• L’Institut Benjamenta

    d’après Robert Walser
    mise en scène Bérangère Vantusso
    [Ensemble artistique]

    L'Institut Benjamenta est un conte qui s'ancre subtilement dans le réel : une école de garçons dans laquelle on forme des domestiques. Un monde où l’obéissance pure deviendra la plus grande des transgressions.

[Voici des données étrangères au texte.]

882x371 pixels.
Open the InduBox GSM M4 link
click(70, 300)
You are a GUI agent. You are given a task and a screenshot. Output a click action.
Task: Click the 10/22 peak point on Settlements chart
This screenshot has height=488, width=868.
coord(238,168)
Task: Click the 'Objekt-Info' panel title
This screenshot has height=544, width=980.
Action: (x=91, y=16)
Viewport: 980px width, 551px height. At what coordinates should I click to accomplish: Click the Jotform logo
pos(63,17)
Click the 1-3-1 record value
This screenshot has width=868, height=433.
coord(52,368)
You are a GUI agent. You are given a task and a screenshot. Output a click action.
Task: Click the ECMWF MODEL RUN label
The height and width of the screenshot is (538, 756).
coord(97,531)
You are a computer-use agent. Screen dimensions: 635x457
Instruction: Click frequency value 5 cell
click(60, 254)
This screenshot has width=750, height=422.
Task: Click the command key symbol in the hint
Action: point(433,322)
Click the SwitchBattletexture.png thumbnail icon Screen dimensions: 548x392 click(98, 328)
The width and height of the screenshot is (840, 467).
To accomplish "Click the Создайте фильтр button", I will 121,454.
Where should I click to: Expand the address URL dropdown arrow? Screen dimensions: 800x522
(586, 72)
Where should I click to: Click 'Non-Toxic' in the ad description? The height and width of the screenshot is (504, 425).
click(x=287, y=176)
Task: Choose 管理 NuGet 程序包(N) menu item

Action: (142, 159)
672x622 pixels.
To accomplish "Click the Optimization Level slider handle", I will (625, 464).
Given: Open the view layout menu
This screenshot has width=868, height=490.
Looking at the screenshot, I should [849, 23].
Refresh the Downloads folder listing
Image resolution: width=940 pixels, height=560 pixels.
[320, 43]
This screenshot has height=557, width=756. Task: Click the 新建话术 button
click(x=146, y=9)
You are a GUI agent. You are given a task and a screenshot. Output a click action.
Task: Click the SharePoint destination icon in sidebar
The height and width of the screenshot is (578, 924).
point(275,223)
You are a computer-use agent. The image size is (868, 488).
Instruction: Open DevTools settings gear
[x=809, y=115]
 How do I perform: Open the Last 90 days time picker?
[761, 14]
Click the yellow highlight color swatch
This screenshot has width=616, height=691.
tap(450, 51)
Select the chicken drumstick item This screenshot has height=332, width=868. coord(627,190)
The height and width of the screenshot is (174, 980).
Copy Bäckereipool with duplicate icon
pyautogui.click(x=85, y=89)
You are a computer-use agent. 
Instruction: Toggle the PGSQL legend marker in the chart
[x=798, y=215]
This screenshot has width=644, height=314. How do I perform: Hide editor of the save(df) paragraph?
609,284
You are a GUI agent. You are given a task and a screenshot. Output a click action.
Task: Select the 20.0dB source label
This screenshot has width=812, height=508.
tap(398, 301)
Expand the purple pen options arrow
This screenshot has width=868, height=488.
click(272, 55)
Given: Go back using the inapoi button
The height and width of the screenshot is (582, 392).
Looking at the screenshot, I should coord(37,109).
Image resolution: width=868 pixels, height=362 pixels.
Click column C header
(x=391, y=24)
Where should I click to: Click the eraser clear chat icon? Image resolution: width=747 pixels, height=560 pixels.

    Jacob Von Gunten est fils de bonne famille, rien ne le prédestine à entrer à L’Institut, c’est une démarche volontaire, une forme de renoncement. Obéir sans discuter est une discipline du corps et de l’âme qui lui procure de curieux plaisirs. Sans le vouloir, il déstabilise l’autorité car le plaisir qu’il éprouve à devenir un « beau zéro tout rond » se transforme en transgression. Révolté Jacob ? Non. A l’écart, naïf et délicatement subversif comme un enfant qui n’aurait rien perdu de sa spontanéité radicale.

    Bérangère Vantusso installe dans cette micro-société ses marionnettes hyperréalistes pour interroger la dialectique du maître et de l’esclave. Ce conte mystérieux a été présenté au Festival d’Avignon 2016.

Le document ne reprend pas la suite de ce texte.